— DIRECTIONS —
**1.** In the passage on team training, what kind of goals does the text recommend setting so that training milestones must be met?
**2.** Continue the passage on team training from its final sentence.

------ SELECTED PASSAGE ------

Develop your training plan utilizing some or all the suggestions above, and you’ll start easing back into the training world. 

Help Your Team Come out of Their Shells Too 

Members of your team could be struggling with the same problems of time and are reluctant to leave their comfort zones or routines. They may need a bit of coaxing from you to get out of their shell and start moving again. Try these four suggestions to help them: 

  • Review the List - Go over the list above and come up with a training plan for the upcoming year. Find out what your employees’ goals are and couple them with the goals of the company. 
  • Be Prescriptive - If left to their own devices, many people struggle with what they need to improve. They may not be sure of the best provider, courses or even format. Start with a crystal clear path for them to follow. 
  • Include Training in Goals - Set quarterly goals that require training milestones to be met. There’s truth to the adage, “that which gets measured gets managed.”  
  • Make Time and/or Pay for the Training - Provide coverage for your teammates while they are in training, and have the company pay for it if possible. It’s frustrating to think you’re going to be able to focus on training for a couple of days, but the calls and texts don’t stop coming from you and other team members.

------ PROVIDED INFORMATION ------

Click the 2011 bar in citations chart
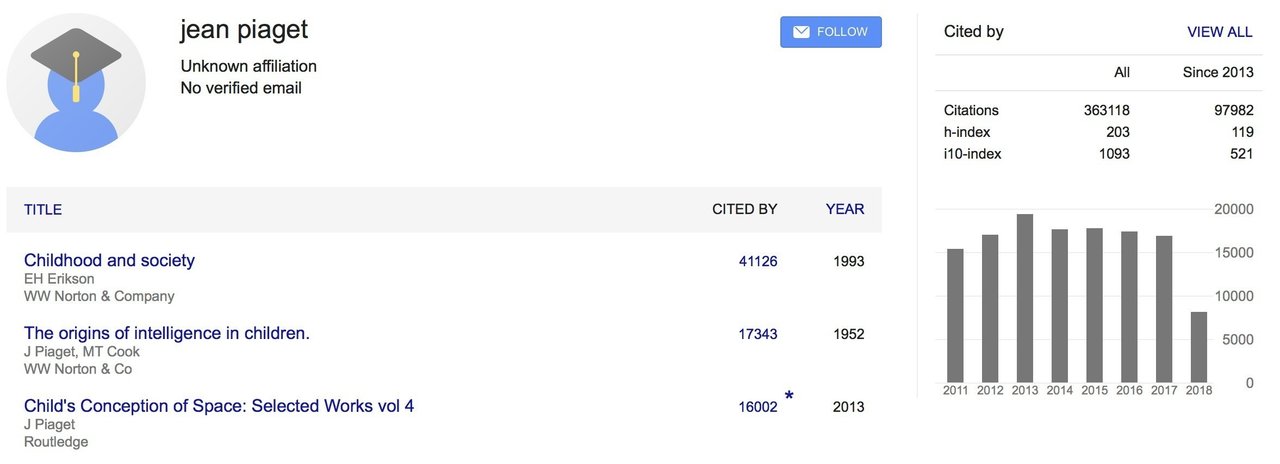The width and height of the screenshot is (1280, 464). tap(955, 315)
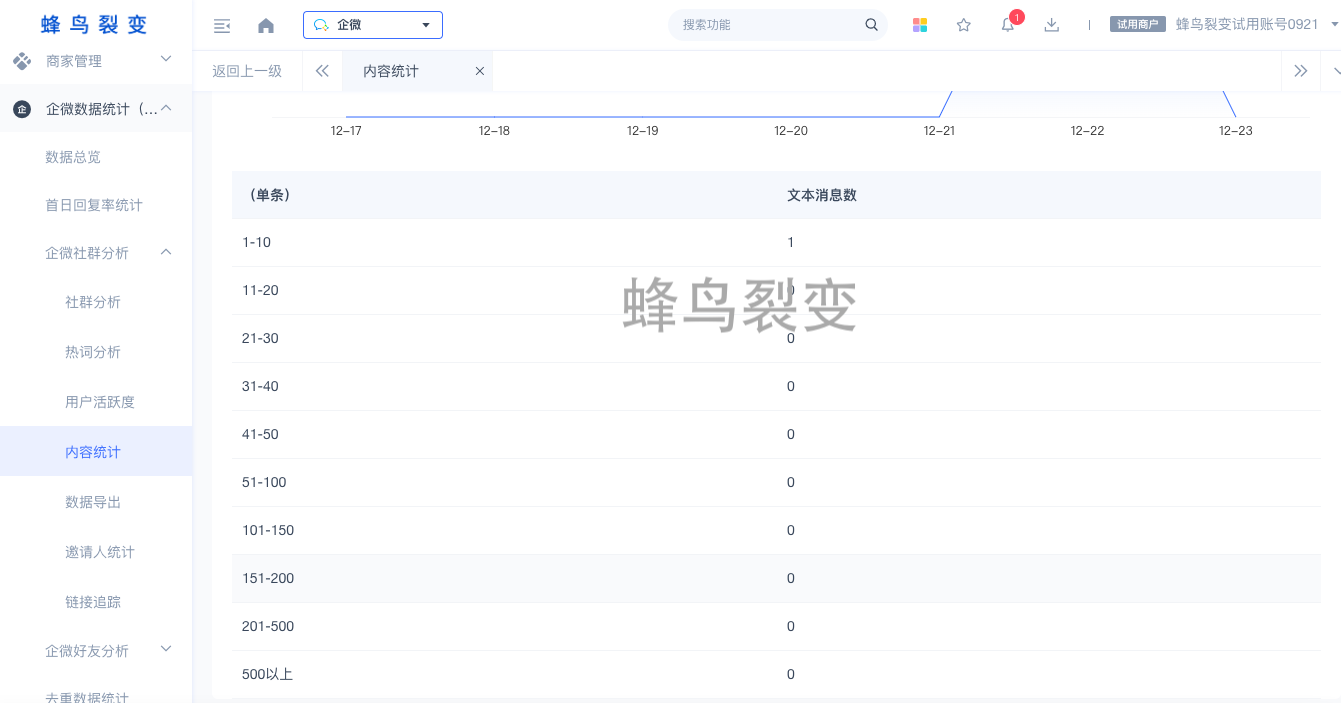Go to 数据导出 page
This screenshot has width=1341, height=703.
point(93,502)
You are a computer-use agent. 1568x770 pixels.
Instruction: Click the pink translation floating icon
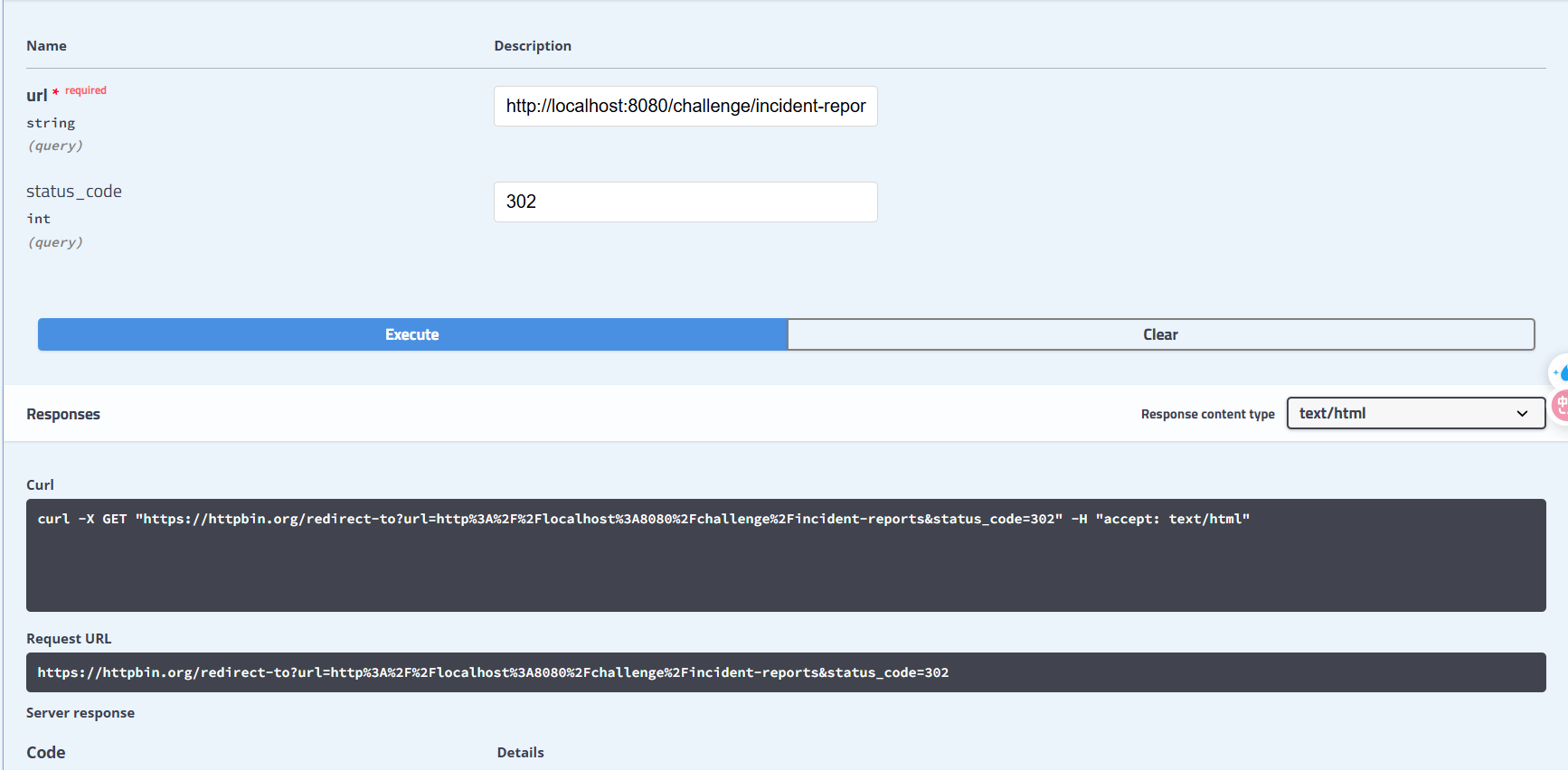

------

— PER-TASK ANSWERS —
**1.** Quarterly goals.

**2.**
You may even be able to coax them out of their shells with a bit of food by hosting (and paying for) Lunch n’ Learns! 

But, My Company Won’t Pay for Training 

Most companies will pay for and encourage training, but some won’t. Does that mean you stay in your shell and never come out? Of course not. Who paid for your training / education prior to getting this job? You probably did. You invested the time and money in yourself to learn what you needed to get into this profession. Keep investing in yourself, even if it’s just an annual training subscription. It will pay for itself in no time as you continue your search for a company that will pay for training. 

When it comes to training, slow and steady wins the race. Invest in training today for you and your team members and reap big dividends in the future!